Contextual Effect Question


Phineas Packard
I am looking for general thoughts on the following circumstance.

I am working on a problem for a colleague in which he has some outcome Y at T2 that he wants to predict by a contextual effect: school average Y at T1. He does not want to estimate change so he has estimates a model:

yT2 ~ avg.yT1 + (1 | schoolid)

rather than:

yT2 ~ yT1 + avg.yT1 + (1 | schoolid)
#the random effect could be (yT1 | schoolid) but it does not matter much for this description

My claim is that you cannot do this for several reasons.

1. A contextual effect is defined by the difference between the school average and individual effect (Harker & Tymms, 2004)
2. In the absense of individual yT1, avg.yT1 acts as a ****ty proxy for individual yT1 - in cases where ICC(yT1) =/= 0. I mean taken to extremes yT1 == avg.yT1 where ICC(yT1) == 1.

My off-the-cuff suggestion was to calculate avg.yT1 separately for each individual such that the school average equals the average yT1 of everyone in the school BUT that particular individual.

Thus every individual in a school potentially has a different avg.yT1 score and the model would be:

yT2 ~ Leave1outAvg.yT1 + (1 | schoolid)

On reflection though I am not sure this helps much.
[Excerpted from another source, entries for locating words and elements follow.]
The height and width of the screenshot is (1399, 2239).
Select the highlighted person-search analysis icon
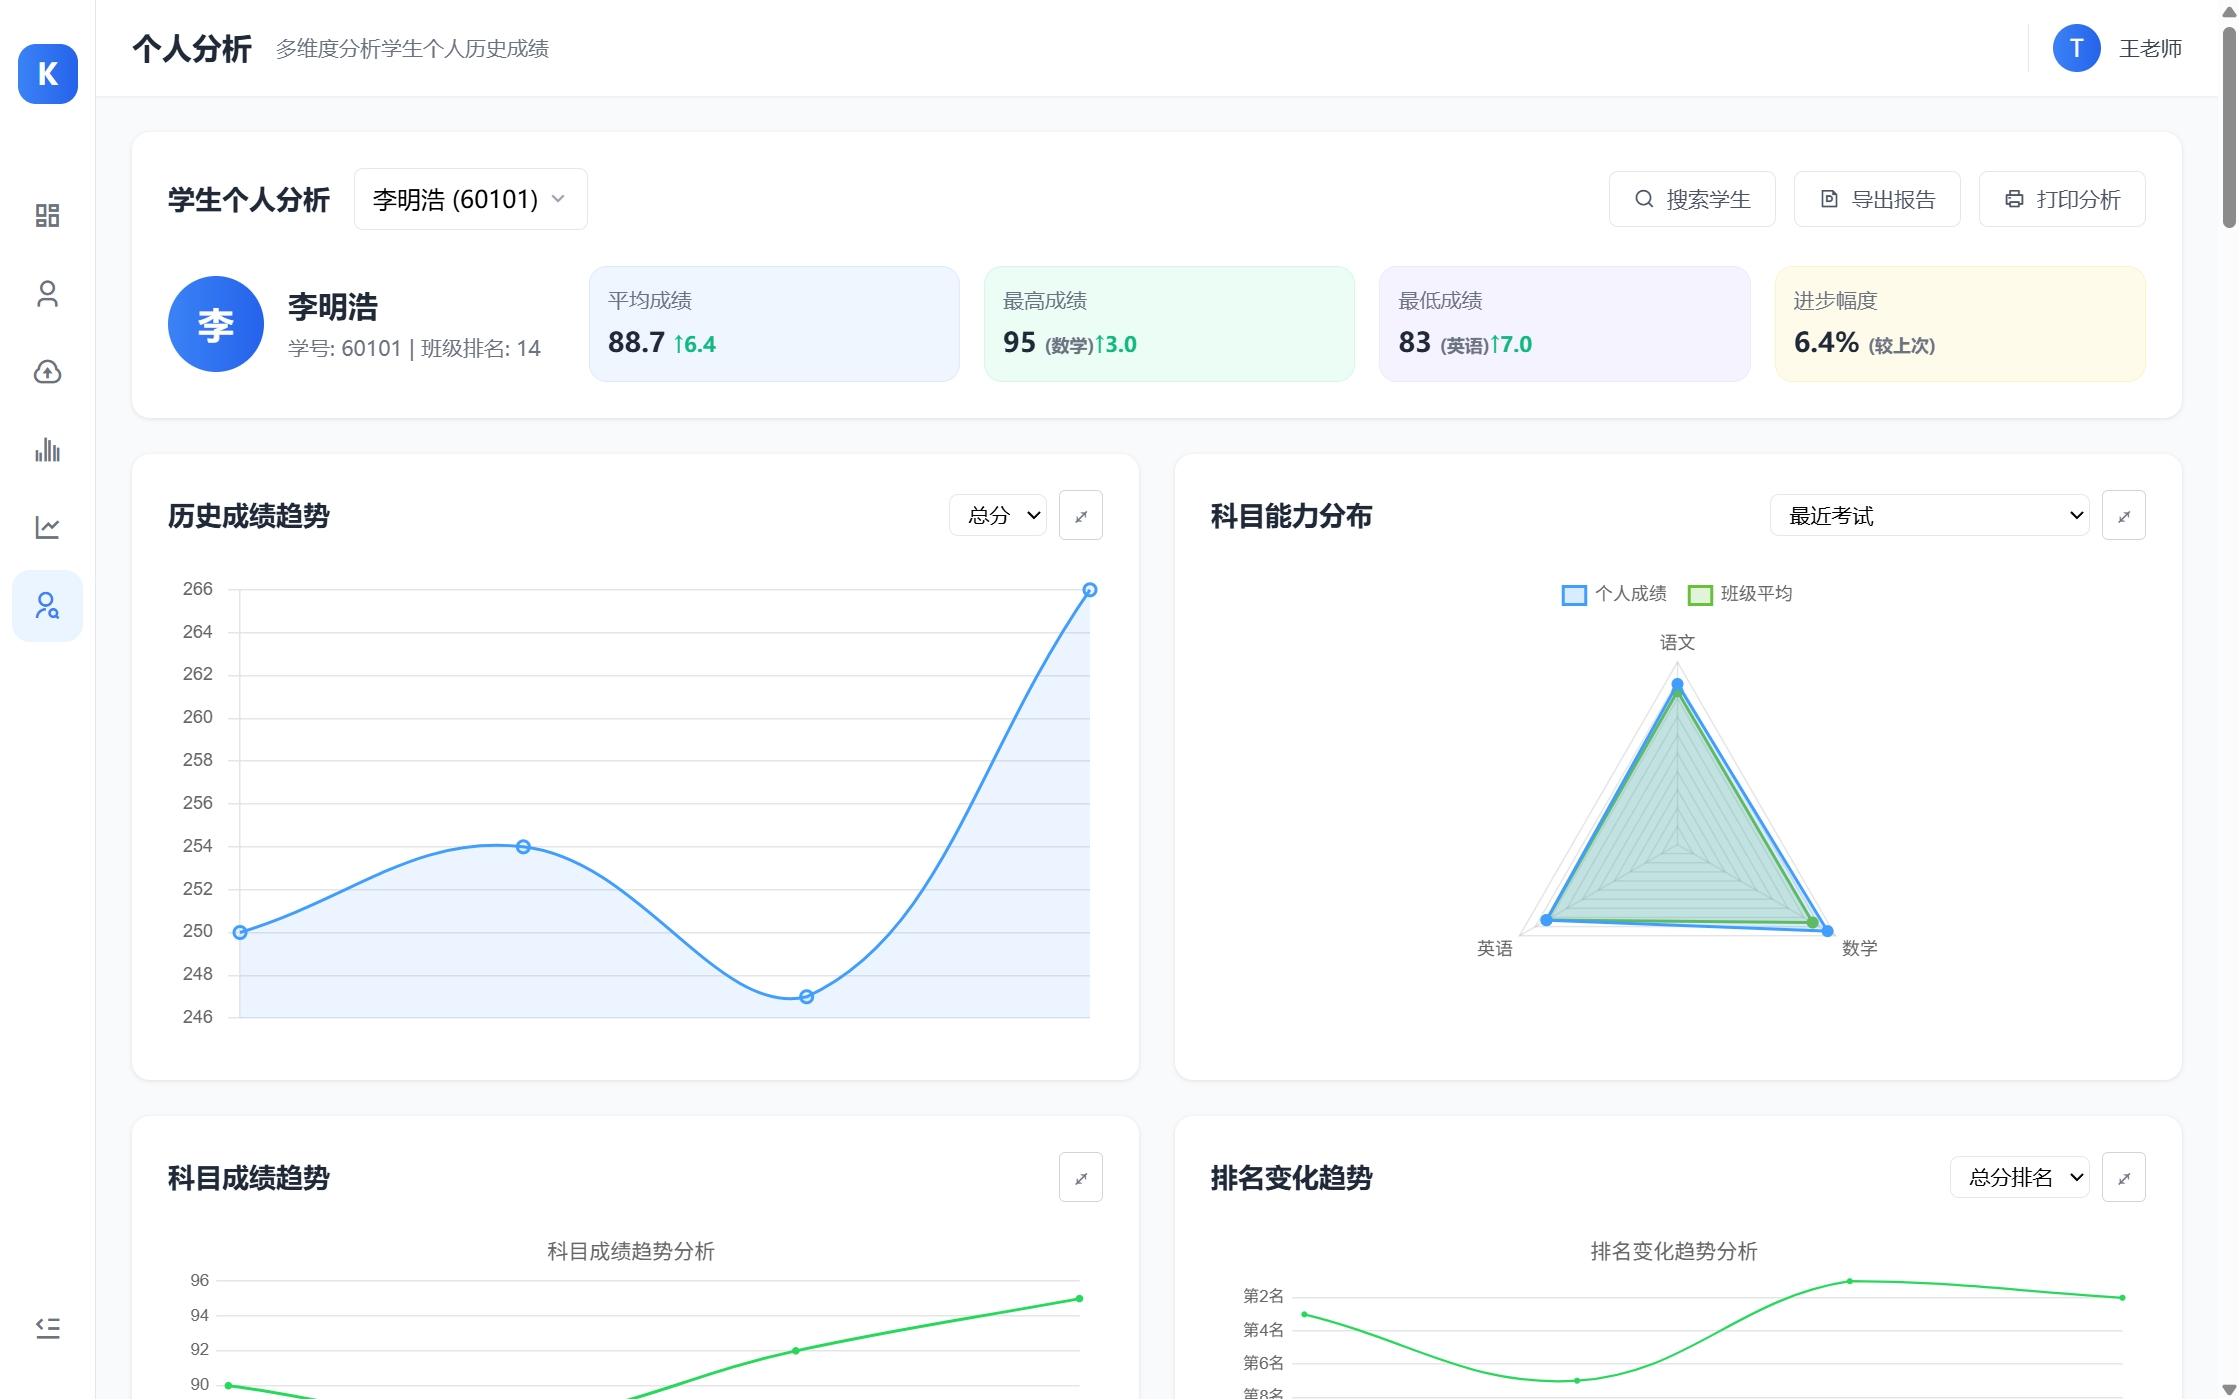tap(47, 605)
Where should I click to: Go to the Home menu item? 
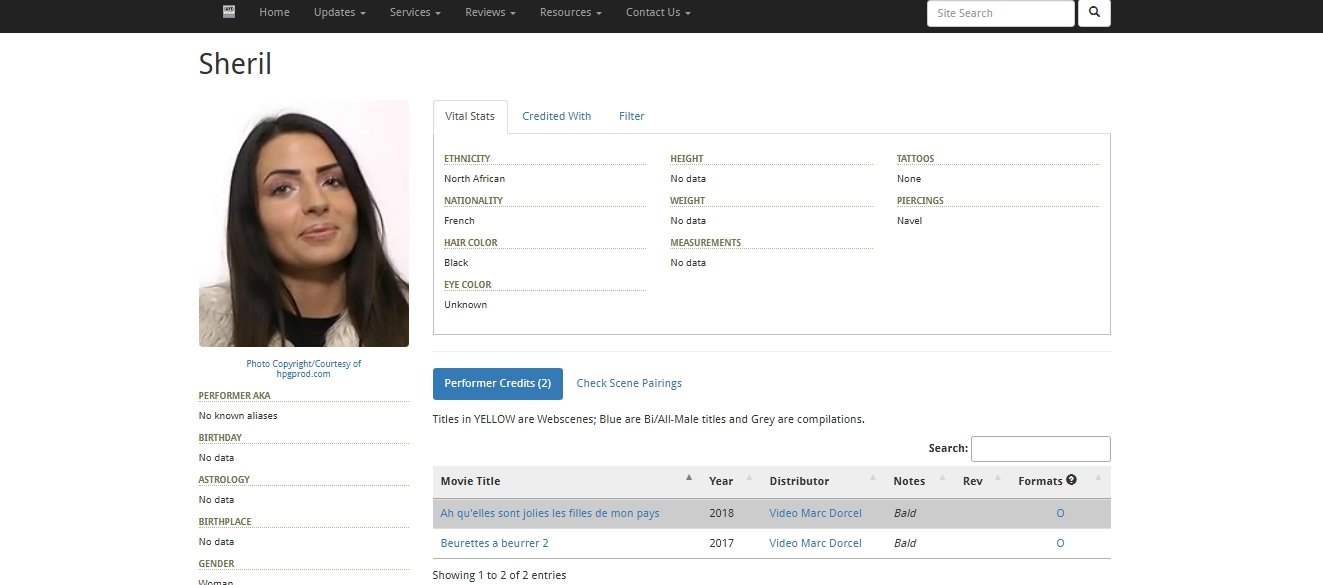click(x=274, y=12)
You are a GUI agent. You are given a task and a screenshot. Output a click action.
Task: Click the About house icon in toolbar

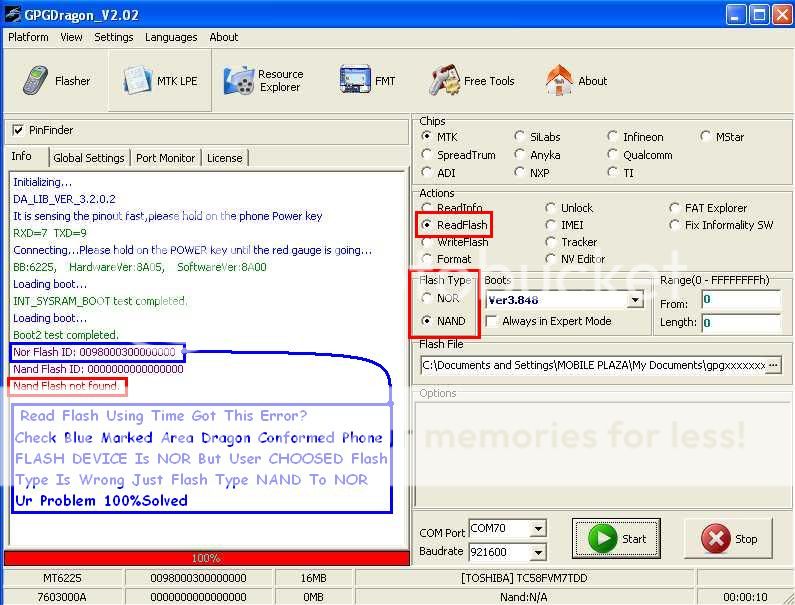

For the following reasons:

1. This is still not the definition of a contextual effect as without individual yT1 in the model you cannot get the differences between individual yT1 and avg.yT1.
2. The reason we need to control for nesting in a dataset is that the observed sample size is difference from the apparent sample size where individuals within a cluster may be the same. In that case then wouldn't Leave1outAvg.yT1 also be a ****ty proxy for individual yT1? If ICC(yT1) == 1 then yT1 == Leave1outAvg.yT1. Thus you don't decouple yT1 and avg.yT1 simply by calculating the avg via leave one out and thus:

yT2 ~ Leave1outAvg.yT1 + (1 | schoolid)

is still misspecified right?


Cookie Scientist
The (proper) contextual model works by estimating the orthogonal effects of yT1 and avg.yT1. So if they want to mimic this but for some reason not estimate the yT1 effect, then they can first construct an orthogonalized-with-respect-to-yT1 version of avg.yT1, and then use that variable as the predictor in their model. In other words, regress avg.yT1 on yT1, save the residuals, and use those in place of avg.yT1.
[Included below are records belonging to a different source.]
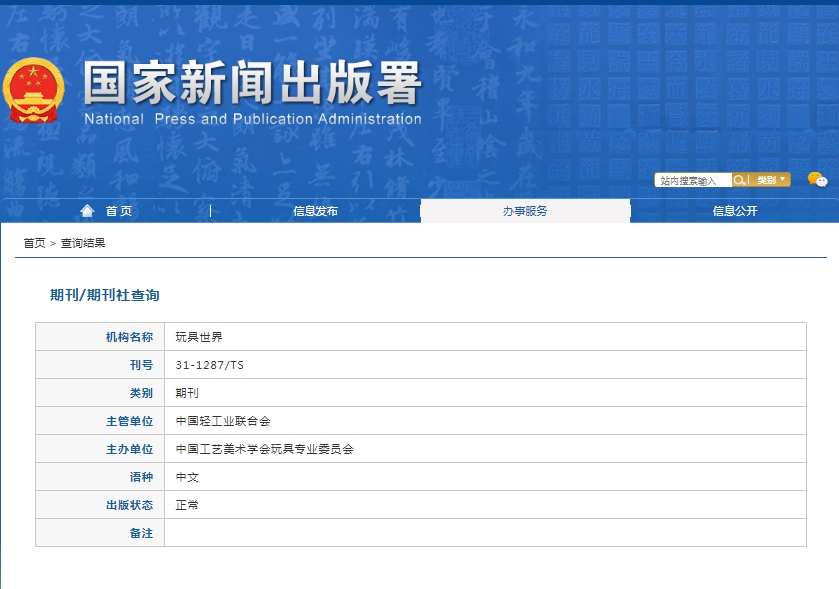Select the 办事服务 menu item
Screen dimensions: 839x589
pyautogui.click(x=525, y=210)
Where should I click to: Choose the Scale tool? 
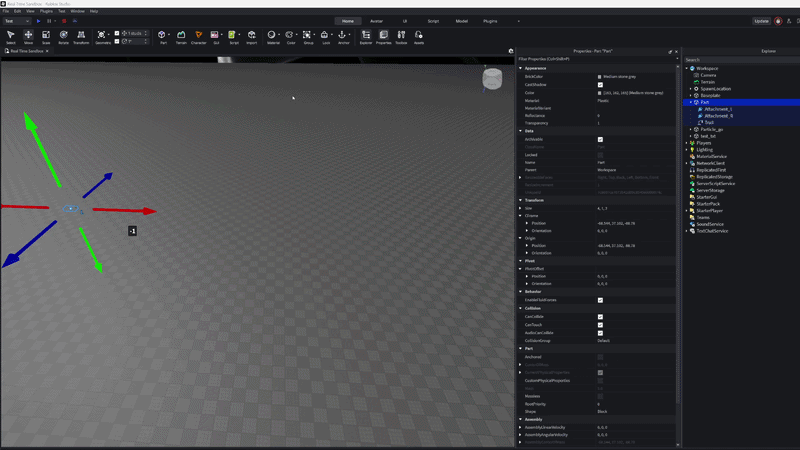[46, 36]

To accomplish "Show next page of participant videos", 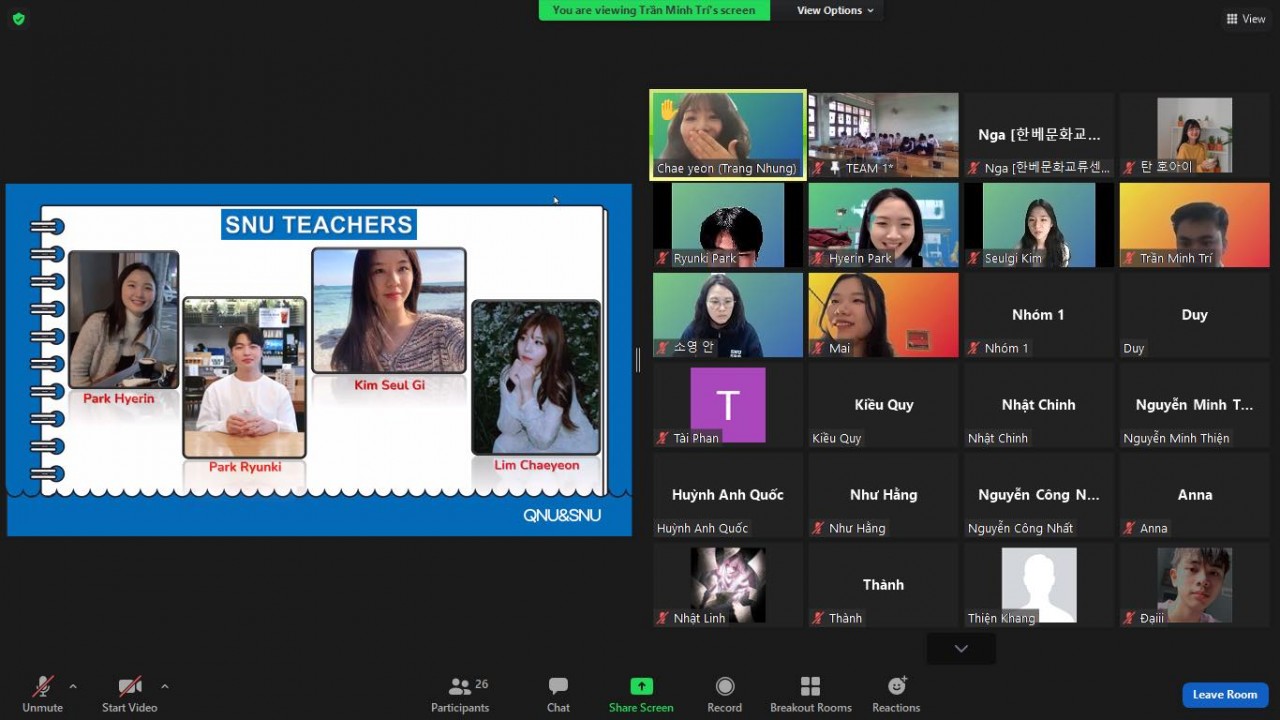I will (x=961, y=649).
As for the definitional issues, my understanding is that you are right in that unless the colleague either fits the two-predictor model that you wrote or does the procedure I just elaborated, the effect of avg.yT1 in their model would not be a "contextual effect" as that phrase is commonly understood in the educational psych literature. (Although it might still estimate an effect of interest, I don't know, it depends on what the researcher is trying to get at.)

In the original model suggested by the colleague, the thing being estimated is really just the undifferentiated time 1 school effect. My understanding of the relevant terminology here from the ed psych literature (I've never seen these terms used elsewhere in the wider multilevel modeling literature) is that we have the following decomposition:
school effect = compositional effect + contextual effect

Parenthetically, all of these models seem a bit strange to me in this context because we would usually want the dataset to be structured such that we have separate rows for the Y values at time 1 and time 2, and we would account for time by including a time predictor in the model... but I guess we can ignore this for now.